For parents who came to the United States with girls who’d already undergone the procedure, the bill, which mandates reporting to authorities by health care providers and others, could discourage doctor visits.
The bill requires Minnesota’s health commissioner to provide outreach and education about the dangers of female genital mutilation (FGM) in immigrant communities — and to seek private funds to do that. The lack of designated funding for education, including for law enforcement and mandated reporters, is an issue for Ann Hill in the state’s Office of the Ombudsperson for Families, which has also raised concerns about the bill.
Brikti Hiwet, an Ethiopian-American elder and reproductive health lecturer at the University of Minnesota and St. Catherine University who attended Monday’s hearing, said she felt lawmakers had a “knee-jerk reaction” to the issue. She says existing state and federal laws prohibiting the practice are effective.
“How can you protect children when you take them away from their families and put them in foster care?” she said.
Hodan Hassan, a mental health clinician, also argues for a less punitive approach.
“When I read the bill, my heart sank,” Hassan said. “It criminalizes parents who don’t understand the legality of their actions and don’t have the ability to advocate for themselves.”
Hassan says lawmakers should not scrap the bill but should revisit and revise it.
Weli says she worries the House discussion framed the issue as a Somali community problem when almost a dozen immigrant communities in Minnesota hail from countries that practice genital cutting. At least one of the Minnesota girls whose parents took them to a Michigan doctor now charged with performing the procedure — the case that inspired the House bill — was not Somali, according to child protection documents.
“All our mothers went through this. Some of our sisters who grew up in Africa went through this. Our daughters won’t go through this because so much has changed,” said Abdullah Kiatamba, a West African community leader.
Aim is to protect girls
Franson says the bill’s intent is clear: protecting girls. So is the language in the bill that limits penalties to those who live in the United States when the practice takes place. She says loss of custody must be a consequence of a procedure that causes girls lifelong harm.

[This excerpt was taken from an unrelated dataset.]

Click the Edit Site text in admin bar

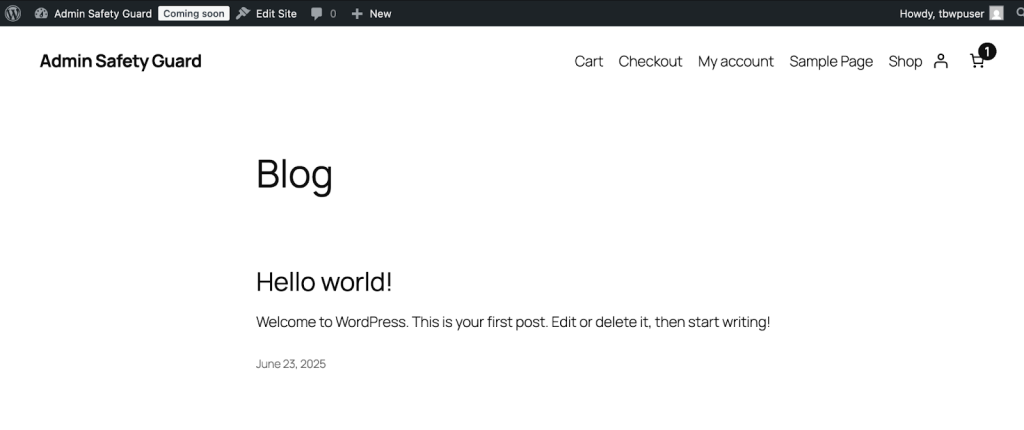click(x=276, y=14)
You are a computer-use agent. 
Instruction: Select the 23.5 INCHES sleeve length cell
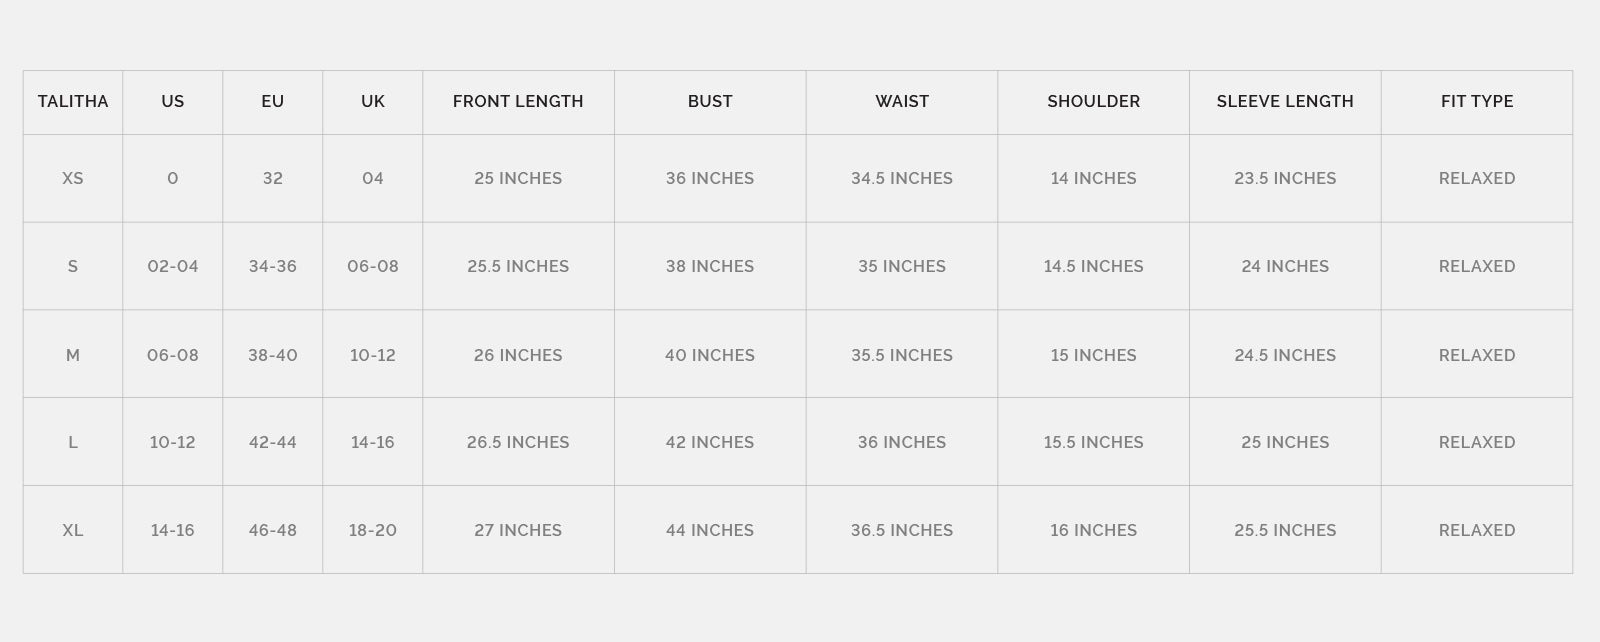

“America is the land of the brave and the home of the free,” she said. “Little girls who moved here from other countries have the right to be free from the oppression of female genital mutilation.”
She pointed to an event the nonprofit Voice of East African Women planned to hold Thursday evening as evidence that immigrant supporters of the bill have already taken on the task of educating communities about it.
But Housley, who met with Weli and Kaade Wallace of the Council for Minnesotans of African Heritage, said she wants to ensure senators get broad input and consider unintended consequences before they act — and time is running out this session.
“When laws get made this quickly, that’s when mistakes get made,” she said.
Kiatamba says the bill’s passage seems to have sparked an open conversation on a rarely discussed issue.
“Something dramatic needs to happen and bring this issue out of the shadows,” he said.